• [SUPPLIED INFORMATION]:
******

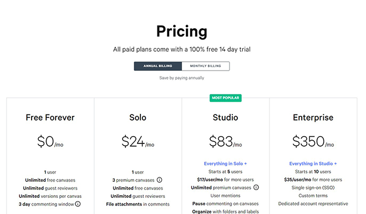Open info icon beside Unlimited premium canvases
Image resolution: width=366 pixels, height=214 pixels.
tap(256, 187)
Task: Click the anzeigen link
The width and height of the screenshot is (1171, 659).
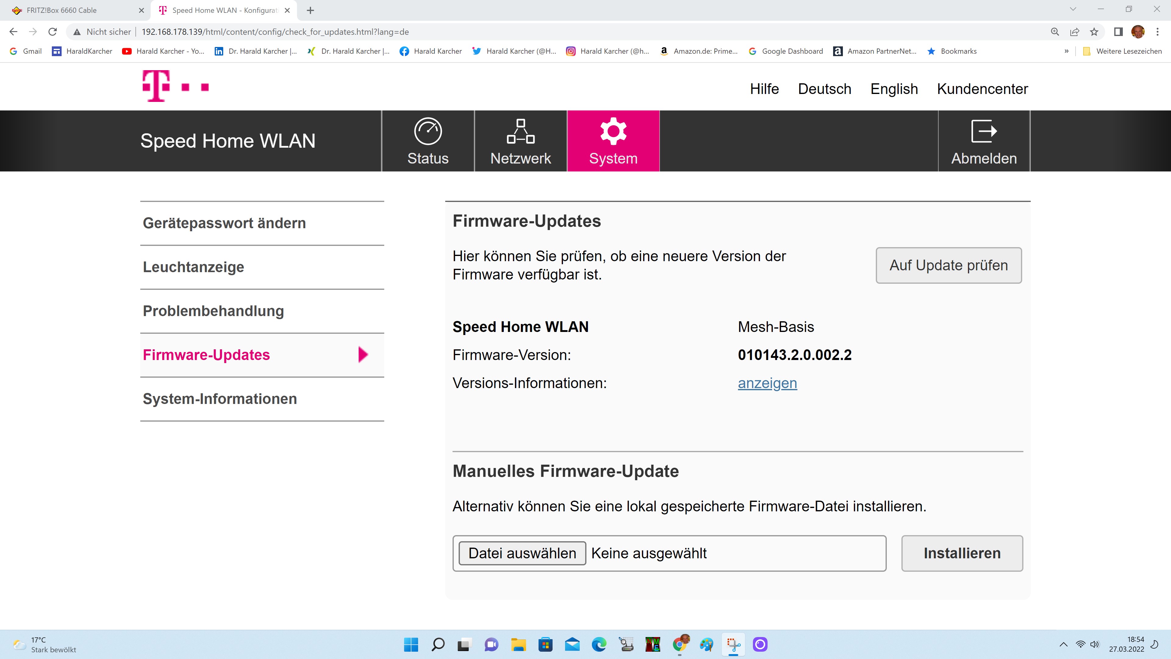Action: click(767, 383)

******

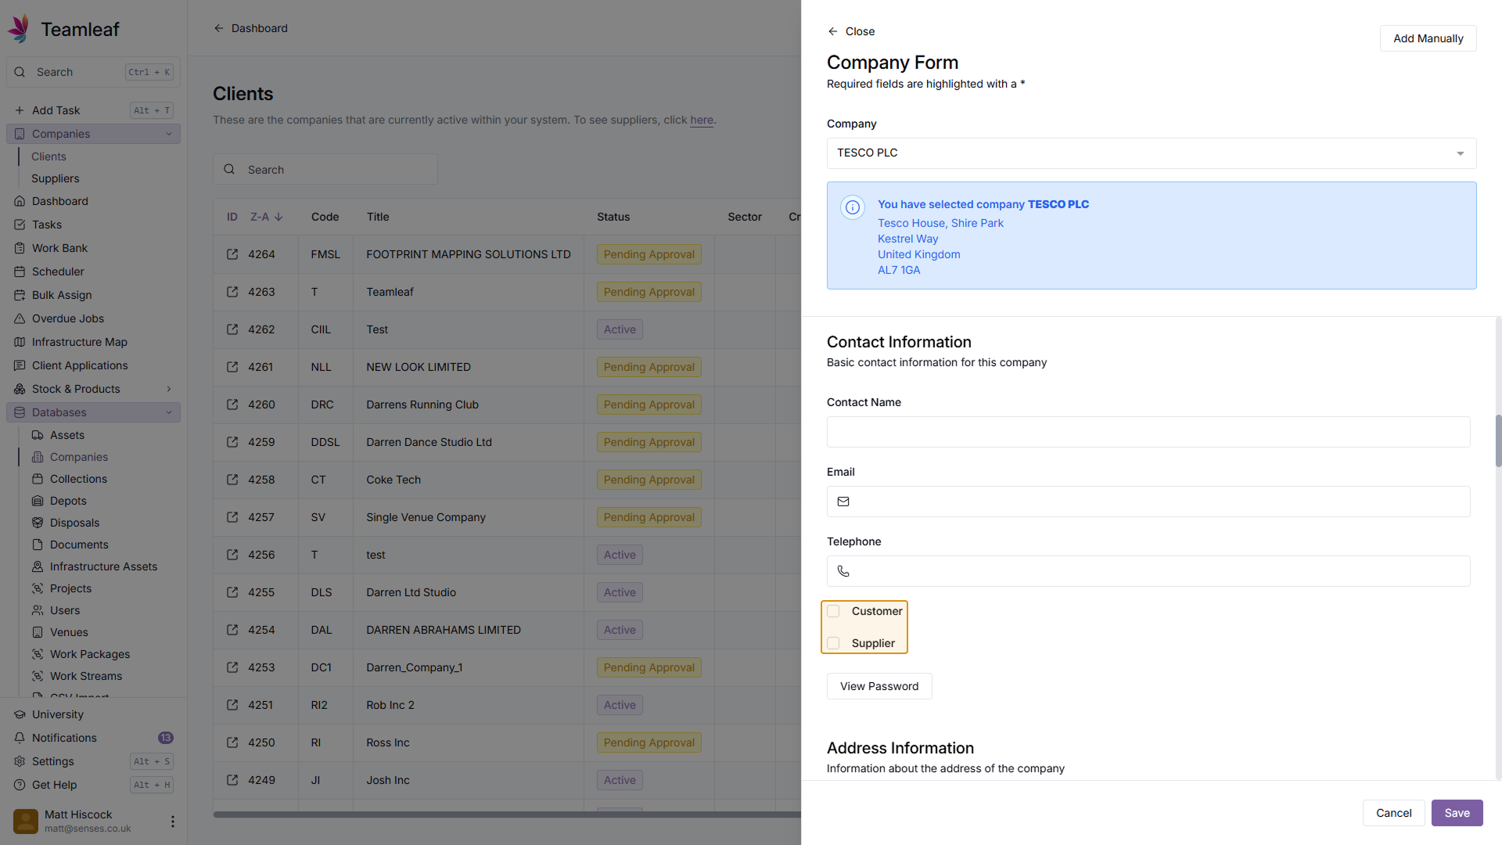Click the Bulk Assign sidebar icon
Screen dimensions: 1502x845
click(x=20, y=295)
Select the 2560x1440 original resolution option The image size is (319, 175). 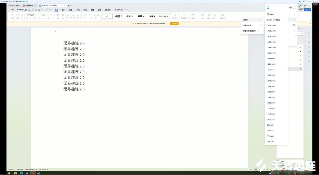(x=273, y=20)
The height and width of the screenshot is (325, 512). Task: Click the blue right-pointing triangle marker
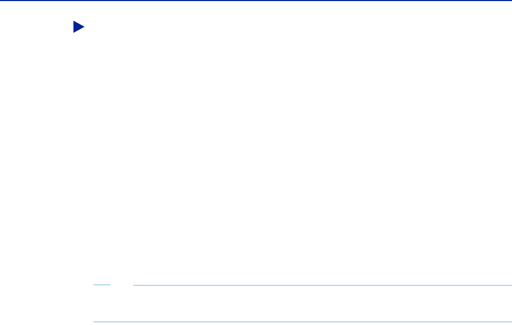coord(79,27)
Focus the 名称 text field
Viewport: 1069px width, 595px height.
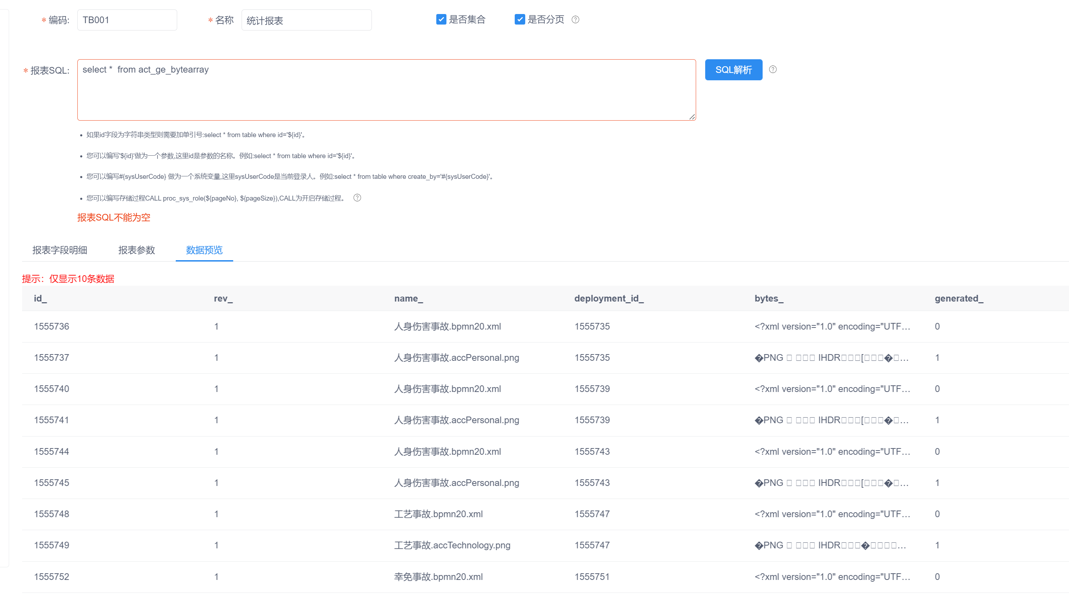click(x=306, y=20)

******

• [BRIEF]: Pick out each line in the listing above that contains the word "width" and copy it in full.

• [ANSWER]:
Image resolution: width=366 pixels, height=214 pixels.
The width and height of the screenshot is (1171, 659).
The height and width of the screenshot is (325, 512). Task: Click the blue right-pointing triangle marker
Viewport: 1069px width, 595px height.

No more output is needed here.